Some of these officials may, in due course, acknowledge their shortcomings, much like former Ambassador J.N. Dixit, who confessed to underestimating the severity of the Tamil crisis during his tenure in Sri Lanka. From 1987 through to the anticipated crossroads of 2035, India’s diplomatic presence in Colombo risks being remembered less for fostering reconciliation or regional cohesion, and more for overseeing a period in which the Eelam Tamil community was driven perilously close to extinction.

Within the global Eelam Tamil diaspora, there is a growing conviction that these diplomatic actors were insufficiently committed to supporting the legitimate aspirations of a sovereign Tamil Eelam. Instead, their actions inadvertently, or at times deliberately, emboldened the Sinhala-majoritarian government to implement policies that have facilitated cultural and demographic erasure. Such conduct, characterised by short-term strategic thinking and a concerning absence of philosophical clarity, reveals a significant deficit in ethical political vision and regional responsibility.
Moreover, certain diaspora organisations—while professing allegiance to India—have lent support to strategic partnerships with the Sri Lankan government, including initiatives like the proposed ‘bridge of friendship’. These endeavours, far from advancing Tamil political aspirations, undermine both the prospects for Tamil self-determination and India’s long-term strategic interests in South Asia. Such symbolic gestures, though couched in rhetoric of harmony and cooperation, fail to acknowledge the island’s militarised, foreign-aligned reality, which is increasingly at odds with Indian regional security.
The irony is stark. Over a century ago, the renowned Tamil poet Bharathiyar envisioned a symbolic bridge linking India and Sri Lanka—a poetic expression of cultural affinity and kinship. Yet today, as Sri Lanka remains dominated by Sinhala-Buddhist militarisation and deepening Chinese-Pakistani influence, invoking such idealistic imagery obscures the harsh political realities on the ground. The inability of many in South Asia to distinguish romanticism from pragmatic geopolitics has left a critical void in regional strategy.

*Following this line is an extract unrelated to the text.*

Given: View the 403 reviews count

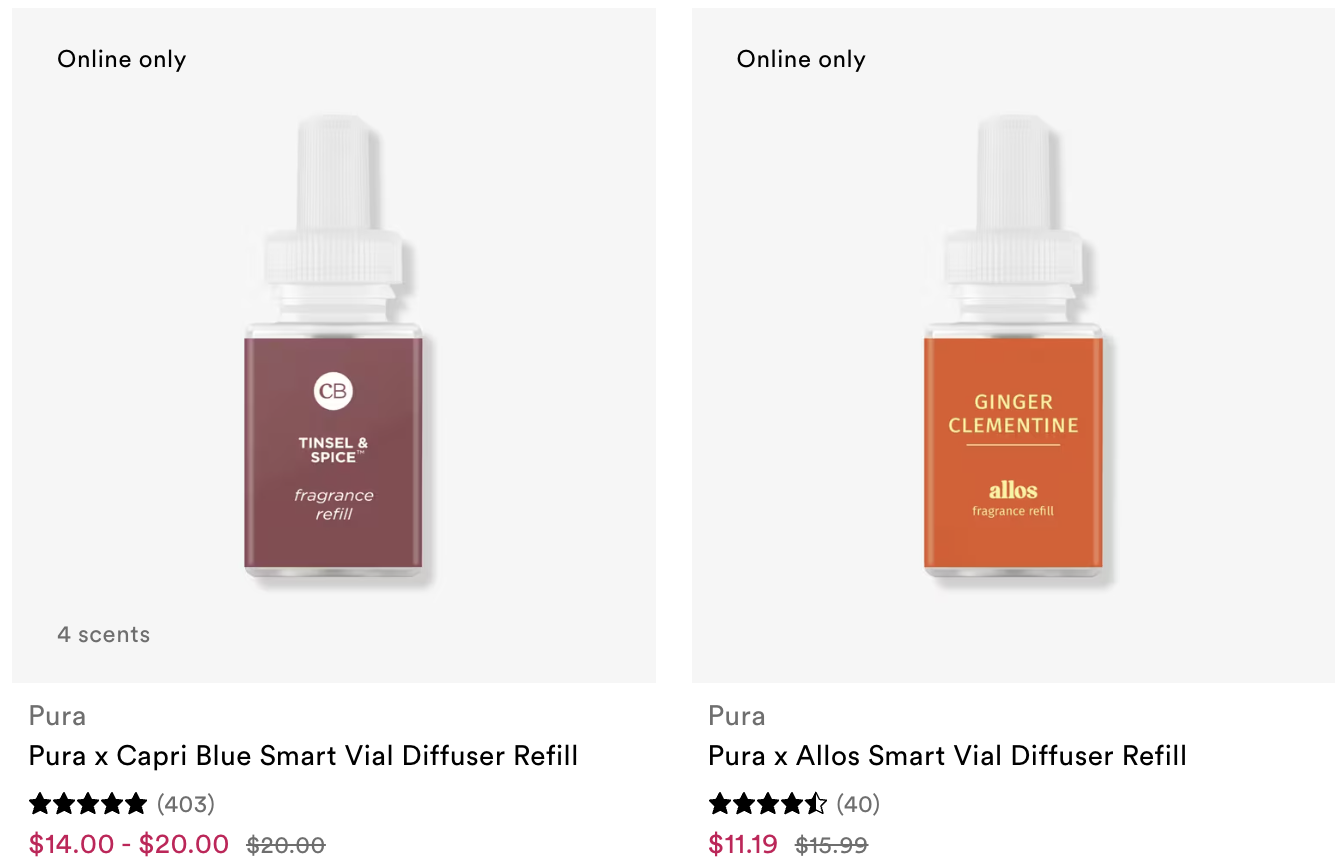Looking at the screenshot, I should pyautogui.click(x=186, y=804).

It must be unequivocally stated: the names of those Indian officials who facilitated this betrayal, along with the leaders of diaspora groups that prolonged Sri Lanka’s diplomatic cover under the pretense of Indian alignment, will not be remembered as patriots or peacebuilders. Instead, they will be recorded in history—as judged by the Eelam Tamil people, future historians, and the Indian nation itself—as those who compromised India’s strategic future.
In a weakened, culturally fragmented India of the future, classrooms may be taught in Mandarin, Chinese-Sinhala geopolitical victories lauded, and culinary fusions consumed as symbols of cultural subjugation. As nationalism fades and sovereignty erodes, only a handful of Indian patriots may remain to lament a fallen civilisation that failed to heed early warnings.

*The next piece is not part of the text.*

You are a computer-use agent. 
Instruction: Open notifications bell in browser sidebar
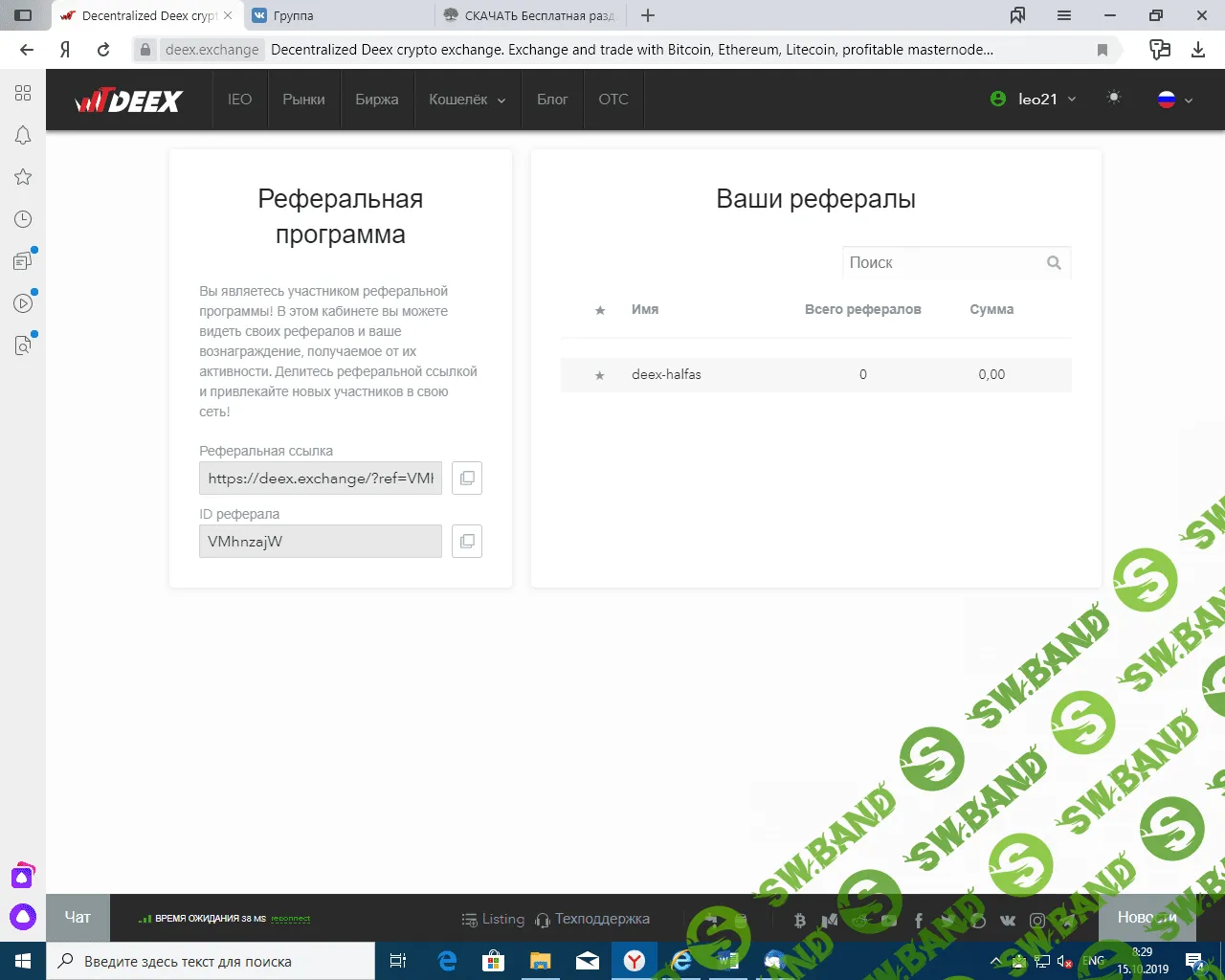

We do not merely predict the future — we are the very force that defines it. Not you. ‘We’ is political philosophy—not as a sterile academic discipline, but as the living conscience of history. Through political philosophy, justice is demanded, betrayal recorded, and truth preserved. Temporary holders of power may forget this, but it is we—the thinkers, the challengers, the guardians of ethical governance—who ultimately shape the course of history.
© Balananthini Balasubramaniam | Small Drops
United Kingdom | 26 May 2025 | 10:45 AM
All Rights Reserved.
(Disclaimer: Images are AI generated and are used for representational purposes only)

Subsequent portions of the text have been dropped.